こみみかわら版バックナンバー

第69回 「輝け!郷土の星」陸上ハードルの三柳遥暉くん


ジュニアオリンピック第16回陸上競技大会U18で3位

10月、愛知県で開催されたジュニアオリンピック300mハードルで見事3位に輝いた遥暉くん。第77回を迎えた栃木国体でも4位入賞を果たしました。

小さい頃から走ることが好きだった遥暉くんは小学校5年生から父の影響で輪島のジュニアクラブへ通い、小6で県体優勝し全国大会へも出場しました。それで益々陸上が好きになり穴水中学では迷わず陸上部へ。

中2の時、100mジュニアオリンピックU16の標準記録11秒80にあと0.01秒届かず出場できませんでした。この時ほど悔しかった事はありません。中2の冬、能登ジュニアで試しに出場した400mで53秒台と思わぬ好記録が出て「あれ?!」ということになり400mに転向。中3の県大会で優勝、北信越で3位。このことが大きな自信につながります。

高校は陸上をやるために鵬学園に進学しました。高1の新人大会では48秒44と大会新記録で優勝、続く北信越新人大会でも優勝し周囲からも注目を浴びます。

怪我に泣く

自信に満ち溢れる遥暉くん、冬季練習に励んでいましたが春先に左足首を疲労骨折します。冬場に積み上げてきたものがリセットされての2年生。走り方も分からなくなり、何をしてもうまくいきません。

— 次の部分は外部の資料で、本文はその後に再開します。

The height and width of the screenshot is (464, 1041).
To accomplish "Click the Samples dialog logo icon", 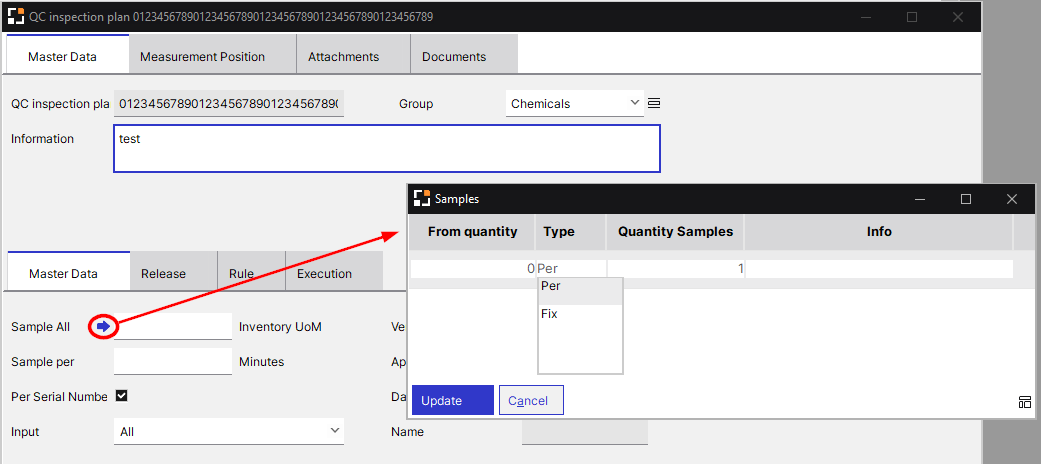I will click(422, 198).
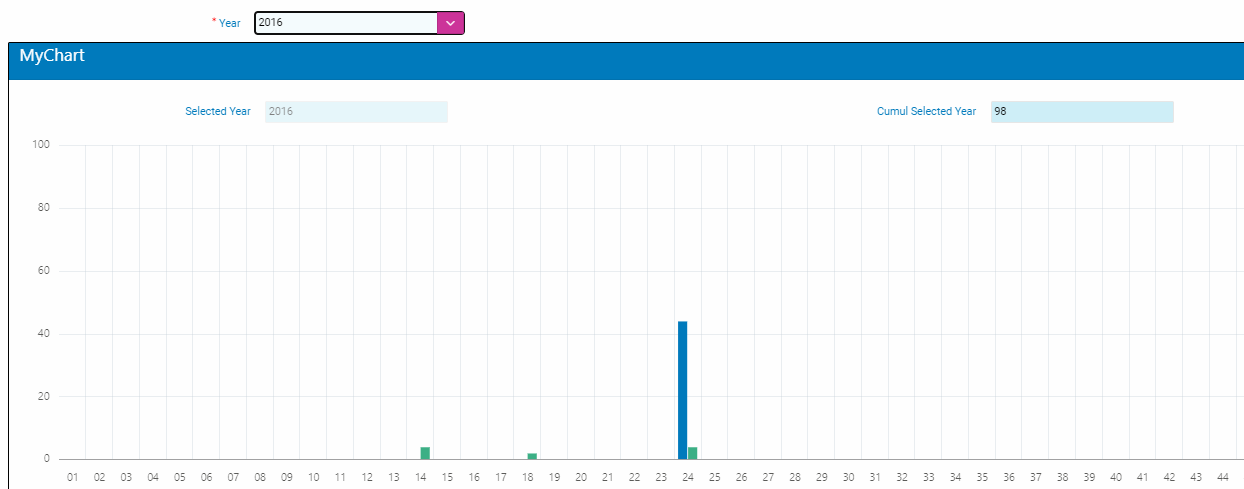Click the Year label above the chart
Screen dimensions: 1244x489
[x=229, y=23]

1年生の時の48秒44は全国でもトップクラス。この流れで2年生は全国で頑張れると思っていた矢先の怪我。その間に全国のライバルは記録を上げていき焦りが募ります。いざ走ると思うようにいかず、どれだけ練習してもタイムが伸びません。「何してるんだろう…」大スランプに陥りこの時ほど苦しく感じたことはありません。

自分の力でどうにもならないもどかしさ、しかし、「いつかボンと伸びる時が来る」と信じてひたすら耐えました。その悔しさが遥暉くんを大きく成長に導きます。

走れることに感謝

小学生から走ることが当たり前だった遥暉くん、走れることの有難さを知り、走れることに感謝の念をいだきます。その頃からスランプも脱し始め2年生の国体予選で初めてハードルに挑戦します。1か月間の練習ではハードルとハードルの間を制御できず散々でしたが、地力のある遥暉くんです。その後の県新人大会では大会新記録で優勝。そして今年3年生の県総体では400m2位、400mハードルで優勝。北信越大会では400mハードルに絞り見事に優勝しインターハイ出場、続くジュニアオリンピック、国体と入賞を果たしました。



遥暉くんが陸上を始めるきっかけを作ってくれた父、誠さんも高校時代には200mで石川県高校新記録を出しています。そんな父だからこそ2年生までは記録に対して厳しい評価でしたが、この秋「よーやったなぁ」と初めて労いの声をかけくれました。父に「認めてもらえた」嬉しさを胸に、大学に進学し400mハードルでインカレ優勝を目標にします。

部活動が学校からクラブチームへと移行する近年ですが、将来は体育の教師となり生徒に運動の楽しみを教え、運動への興味を持ってもらい、将来的にも健康維持につなげる指導を試みたいと遥暉くん。
これからも陸上を通じ逞しく成長していく姿が楽しみです。